Kitchen Mysteries is a weekly exploration of oddities surrounding cooking and food. They could be recipes that fail when they shouldn’t, conflicting advice from different sources, or just plain weirdness. If it happens in a kitchen, and you’re not sure why, send a tweet to The Food Geek to find out what’s happening.
Jennifer asks via Twitter:
As we’ve discussed earlier when chatting buttercream, milk and milk products such as butter are emulsions. In general, an emulsion is a relatively stable combination of water and oil, perhaps with some other goodies such as proteins and sugars thrown in. In cream’s case, the emulsion is helped along by the proteins, which wrap around the fat droplets to help them play nice in the water. Like M&Ms, the hard shell keeps the fat protected.
When you whip cream, what you’re doing is pulling air bubbles into the cream while breaking the protein shell around the fat. When the fat is thus exposed, it will, like a celebrity on vacation exposed to the paparazzi, turn any way to avoid facing the water. Eventually the metaphorical celebrity will come in contact with another celebrity (more fat), or will find some open space where there’s no paparazzi, which is the air bubble that you’ve introduced.
After enough whipping, and what you have is a mesh of celebrity fat globules all huddled together and connected, with some pockets of contained paparazzi water and other pockets of air. The protein and sugars are still around. The proteins you can think of as the bodyguards, while the sugars are, I dunno, attention-seeking friends who are desperate for media attention and, thus, will throw themselves in the middle of the paparazzi, which is the fancy way of saying that the sugar dissolves in the water.
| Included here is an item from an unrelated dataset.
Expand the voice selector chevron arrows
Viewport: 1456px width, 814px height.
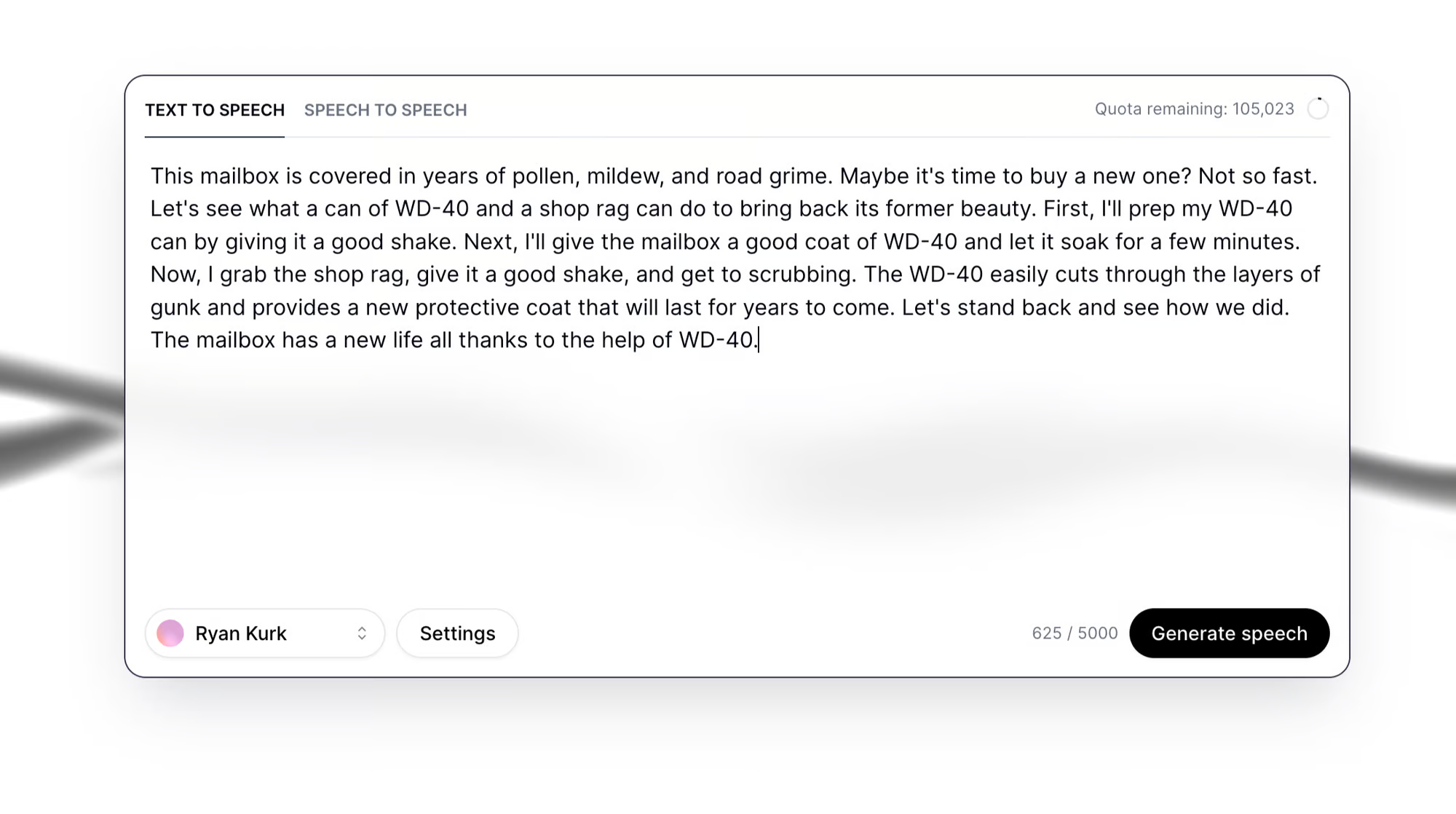pos(362,633)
Now that we’ve stretched this metaphor about as far as it will go (a lie, because I could go on with adding flavorings), let’s see why whipped cream isn’t all that stable. Because the heavy lifting in the foam is made from milk fat, we know that it’s going to be temperature sensitive. Butter is much softer at room temperature than it is in the refrigerator, and that change in consistency carries over even moreso when it’s not all clumped together but spread out in a foam.
What you need here is a stabilizer. Traditionally, what works best with whipped cream is gelatin. Let’s say you are whipping 2 cups of cream. If you have a mass-market powdered, unflavored gelatin, you’re looking to soak 1 teaspoon of gelatin in 2 tablespoons of water for 5 minutes. Then dissolve the gelatin in a double-boiler type setup, indirectly heating your gelatin with the steam coming off of a simmering pot of water. Let this cool to 98°F or thereabouts. Too cold, and it’ll turn solid. Too hot, and it won’t mix well with the cream.
Now start whipping your cream. You want the barest amount of whip here, some extremely soft peaks. While whipping, pour in the gelatin and finish whipping to its appropriate consistency. Hopefully you’re using a mixer at this point, but I’m sure if you’re the type to hand-whip cream, you can swing it.
There are other ways to stabilize the foam. As with the gelatin, in each case you’re attempting to incorporate something that makes structure alongside the base mesh of fats. Gelatin is a pain because of the temperature management and liquids and such. You could also use 2 tablespoons of corn starch for your two cups of cream. This will not be as smooth, but it is far easier.
I’m told that adding some nonfat dry milk, four teaspoons for your two cups of cream, will give it some extra protein. There are some grocery-store items that stabilize whipped cream as well, and these will probably use starches to do the work, but have a better chance of being smoother than corn starch because they will have been specifically engineered to the task.
So, there you have it: firm up the structure with something that will dissolve in liquid without messing with the flavor, and you will have a stable foam. Your options are many, and should allow you pick and choose between ease, structure, and consistency.